**STATED PROBLEM**
Switch "thumbnail" to "preview" in the stretch of the material from the line containing "You are a computer-use agent. Viewport: 808px" through the line containing "pyautogui.click(x=126, y=463)", and write out only those lines with nothing else changed.

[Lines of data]
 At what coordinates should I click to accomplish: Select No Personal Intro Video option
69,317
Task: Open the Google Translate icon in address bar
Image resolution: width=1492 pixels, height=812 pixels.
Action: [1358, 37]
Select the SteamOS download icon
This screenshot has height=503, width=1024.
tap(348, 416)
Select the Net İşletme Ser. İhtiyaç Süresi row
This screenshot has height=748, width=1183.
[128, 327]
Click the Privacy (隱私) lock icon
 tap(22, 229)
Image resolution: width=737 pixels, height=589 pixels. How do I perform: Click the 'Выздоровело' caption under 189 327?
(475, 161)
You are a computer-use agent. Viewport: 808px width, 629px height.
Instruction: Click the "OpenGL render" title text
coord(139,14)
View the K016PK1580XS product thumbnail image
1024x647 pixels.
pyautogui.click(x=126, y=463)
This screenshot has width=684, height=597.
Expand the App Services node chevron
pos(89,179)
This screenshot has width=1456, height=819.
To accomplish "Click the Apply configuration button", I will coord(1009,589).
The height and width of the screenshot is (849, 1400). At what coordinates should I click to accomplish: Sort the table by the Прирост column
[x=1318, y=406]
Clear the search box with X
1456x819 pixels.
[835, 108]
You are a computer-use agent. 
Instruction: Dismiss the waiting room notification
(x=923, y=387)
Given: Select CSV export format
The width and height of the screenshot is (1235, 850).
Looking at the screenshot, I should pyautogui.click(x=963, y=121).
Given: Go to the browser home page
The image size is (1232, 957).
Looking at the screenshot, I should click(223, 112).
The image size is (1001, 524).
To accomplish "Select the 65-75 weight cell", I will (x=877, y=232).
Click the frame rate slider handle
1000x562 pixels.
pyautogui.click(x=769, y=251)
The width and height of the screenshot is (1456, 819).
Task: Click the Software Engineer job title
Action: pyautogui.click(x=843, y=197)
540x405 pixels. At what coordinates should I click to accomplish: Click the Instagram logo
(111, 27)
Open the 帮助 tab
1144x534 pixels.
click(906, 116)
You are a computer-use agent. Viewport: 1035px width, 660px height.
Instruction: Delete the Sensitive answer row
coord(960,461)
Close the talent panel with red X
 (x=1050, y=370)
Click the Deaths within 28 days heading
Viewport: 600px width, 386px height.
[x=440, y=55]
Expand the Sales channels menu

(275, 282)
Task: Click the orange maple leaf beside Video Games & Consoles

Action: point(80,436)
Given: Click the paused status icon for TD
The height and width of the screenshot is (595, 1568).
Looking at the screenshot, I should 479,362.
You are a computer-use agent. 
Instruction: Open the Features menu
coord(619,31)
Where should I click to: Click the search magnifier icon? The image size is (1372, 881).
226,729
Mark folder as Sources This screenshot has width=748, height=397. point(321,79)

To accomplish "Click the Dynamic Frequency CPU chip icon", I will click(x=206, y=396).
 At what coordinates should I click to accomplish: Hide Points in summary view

**WRITTEN ANSWER**
You are a computer-use agent. Viewport: 808px width, 629px height.
Instruction: Click the "OpenGL render" title text
coord(139,14)
View the K016PK1580XS product preview image
1024x647 pixels.
pyautogui.click(x=126, y=463)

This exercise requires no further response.